TASK DETAILS:
Repeat exactly the lines below that lie between the line with "637x466 pixels. At" and the line with "Where should I", counting both of those lines as part of the answer.

RECORDED INFORMATION:
··········

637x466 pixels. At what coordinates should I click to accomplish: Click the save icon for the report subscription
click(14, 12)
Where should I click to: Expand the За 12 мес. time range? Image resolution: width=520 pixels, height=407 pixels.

··········

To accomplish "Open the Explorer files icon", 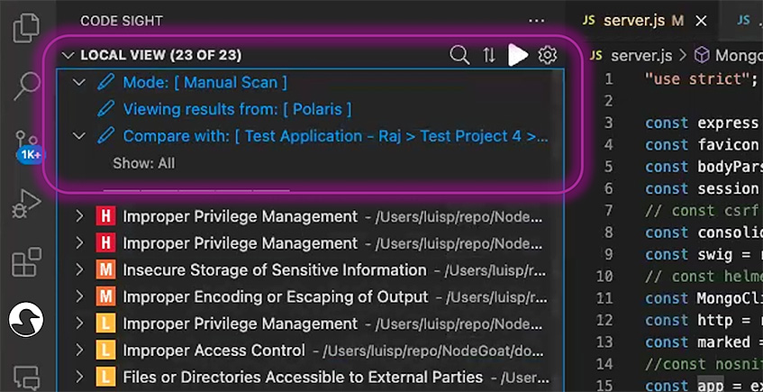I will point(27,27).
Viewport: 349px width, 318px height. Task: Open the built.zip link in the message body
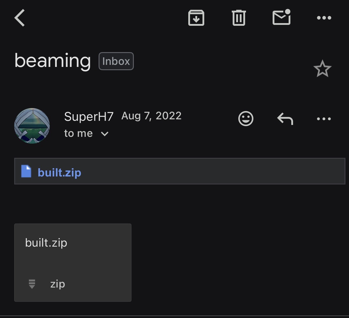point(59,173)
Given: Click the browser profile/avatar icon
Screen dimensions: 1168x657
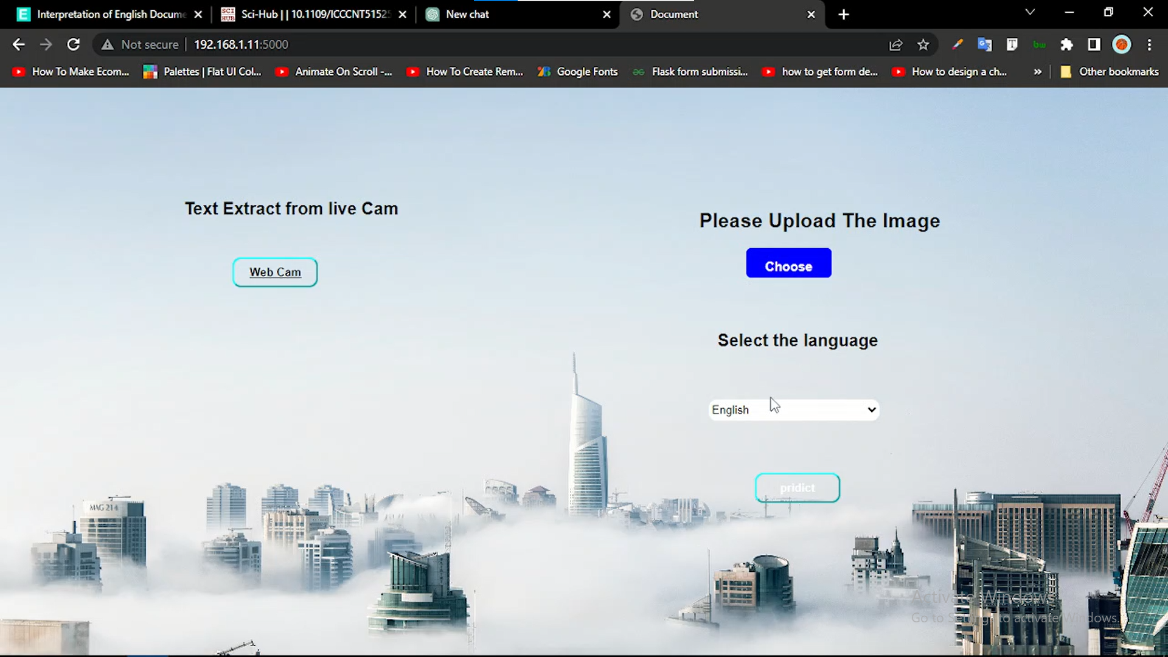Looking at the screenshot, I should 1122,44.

··········

EXERCISE RESPONSE:
637x466 pixels. At what coordinates should I click to accomplish: Click the save icon for the report subscription
click(14, 12)
Where should I click to: Expand the За 12 мес. time range? Image resolution: width=520 pixels, height=407 pixels.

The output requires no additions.